Cette ténacité a payé en 2022, lorsque Yovanni a explosé sur la scène internationale en pulvérisant le record des championnats du monde en France. Ce fut le début d'une ascension fulgurante, faite de sacrifices quotidiens et d'un travail acharné au sein du groupe où figurent les valeurs sûres comme Noemi Alphone, Roberto Michel, Anaïs Angeline entre autres.
Lorsque Yovanni a franchi la ligne d'arrivée, c'est toute l'île Maurice et les médias qui ont exulté devant leurs écrans,inondant les réseaux sociaux de messages de félicitations et de remerciements pour avoir fait honneur au quadricolore mauricien.
« C'est plus qu'une médaille, » partage Hewlett Nelson, les larmes aux yeux. « C'est la preuve que nos jeunes peuvent atteindre les sommets mondiaux », estime celle qui a milité pendant plus de trois décennies pour que le handisport se développe et obtienne la reconnaissance qui lui est due. Jean Marie Bhugeerathee, qui a suivi ses traces, n’a pas les mots pour exprimer qu’il a ressenti lorsqu’il a vu Yovanni franchir la ligne d’arrivée : « Je n’ai pas de mots, je n’ai pas de mots pour exprimer ce que je ressens. Je dois attendre demain pour comprendre et imaginer ce qui nous arrive, sachant que nous avons d’autres athlètes aussi talentueux qui sont toujours en compétition ».
Cette médaille de bronze place en effet Yovanni au panthéon des plus grands sportifs mauriciens, aux côtés de Bruno Julie, l'unique médaillé olympique du pays. Elle rappelle aussi les exploits de Stéphan Buckland et Eric Milazar, qui avaient fait vibrer la nation mauricienne à travers leurs exploits sur les pistes d'athlétisme lors des mondiaux et des Jeux olympiques.
Savourer
l'instant présent
Alors que la cérémonie de remise des médailles s'achève, Yovanni Philippe se retrouve nez-à-nez avec nous dans les couloirs souterrains du stade de Francese. Le jeune athlète contemple sa médaille de bronze, la fait tourner entre ses doigts avec un mélange d'incrédulité et de fierté. L’accolade est automatique. Et il lâche : « mo mari fier mo finn réussi fer li ! ». Comme s'il avait besoin de se le confirmer. Dans ce moment de calme sous les regards des officiels de la compétitions, Yovanni, avec l’humour qui est le sien, ajoute « mo l'heure pou kozer-la... », sans réellement prendre la mesure de l'exploit qu'il venait d'accomplir, mais plus pour exprimer la fierté qu’il ressent au plus profond de son âme.

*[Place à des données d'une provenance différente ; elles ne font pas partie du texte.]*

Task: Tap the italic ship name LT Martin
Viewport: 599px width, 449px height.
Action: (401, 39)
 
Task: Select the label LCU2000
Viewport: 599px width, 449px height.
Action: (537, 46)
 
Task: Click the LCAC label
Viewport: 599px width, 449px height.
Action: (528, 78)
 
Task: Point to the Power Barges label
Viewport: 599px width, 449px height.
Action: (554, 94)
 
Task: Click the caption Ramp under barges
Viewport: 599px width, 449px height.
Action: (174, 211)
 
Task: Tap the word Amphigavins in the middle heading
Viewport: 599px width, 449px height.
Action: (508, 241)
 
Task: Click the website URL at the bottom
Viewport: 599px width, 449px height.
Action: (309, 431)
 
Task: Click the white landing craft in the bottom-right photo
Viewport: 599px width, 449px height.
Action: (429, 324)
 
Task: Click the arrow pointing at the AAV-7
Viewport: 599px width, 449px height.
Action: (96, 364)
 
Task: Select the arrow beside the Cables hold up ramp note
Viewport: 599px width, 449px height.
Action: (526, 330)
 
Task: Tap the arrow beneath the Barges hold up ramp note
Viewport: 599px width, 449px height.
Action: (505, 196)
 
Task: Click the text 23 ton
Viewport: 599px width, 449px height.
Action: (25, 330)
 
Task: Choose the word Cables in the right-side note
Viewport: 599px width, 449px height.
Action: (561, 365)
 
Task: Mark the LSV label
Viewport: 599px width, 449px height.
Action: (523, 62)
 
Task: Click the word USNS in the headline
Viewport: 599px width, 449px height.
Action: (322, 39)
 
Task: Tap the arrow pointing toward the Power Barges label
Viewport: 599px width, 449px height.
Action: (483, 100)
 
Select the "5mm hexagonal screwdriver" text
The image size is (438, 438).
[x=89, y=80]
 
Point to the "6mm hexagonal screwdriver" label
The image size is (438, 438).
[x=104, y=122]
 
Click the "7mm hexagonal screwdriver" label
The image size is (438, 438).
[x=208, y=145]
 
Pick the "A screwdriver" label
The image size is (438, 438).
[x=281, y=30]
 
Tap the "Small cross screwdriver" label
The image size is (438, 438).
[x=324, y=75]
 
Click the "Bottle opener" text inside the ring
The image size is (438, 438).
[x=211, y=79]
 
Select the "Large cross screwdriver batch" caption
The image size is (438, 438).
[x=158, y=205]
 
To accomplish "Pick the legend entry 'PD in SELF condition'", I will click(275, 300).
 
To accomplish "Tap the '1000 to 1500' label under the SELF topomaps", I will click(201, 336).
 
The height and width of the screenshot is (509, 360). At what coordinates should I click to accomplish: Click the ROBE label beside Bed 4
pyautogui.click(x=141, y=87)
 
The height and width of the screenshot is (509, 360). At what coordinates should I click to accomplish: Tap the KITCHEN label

Pour lui, cette médaille est avant tout l'aboutissement de ses efforts personnels, d’enchaînement des heures d'entraînementet des sacrifices consentis depuis qu’il a rejoint la #paeateammoris. Il pense à sa famille, à ses entraîneurs, à tous ceux qui ont cru en lui. Mais l'ampleur de son impact sur toute une nation lui échappe encore. Il ignore – peut-être - que, pendant qu'il récupère de ses efforts, son exploit fait déjà le tour de l'île Maurice et enflamme les réseaux sociaux comme on n’en a jamais vu dans l’histoire du sport mauricien.
« Yo la fusée » est ce qui lui sied le mieux désormais.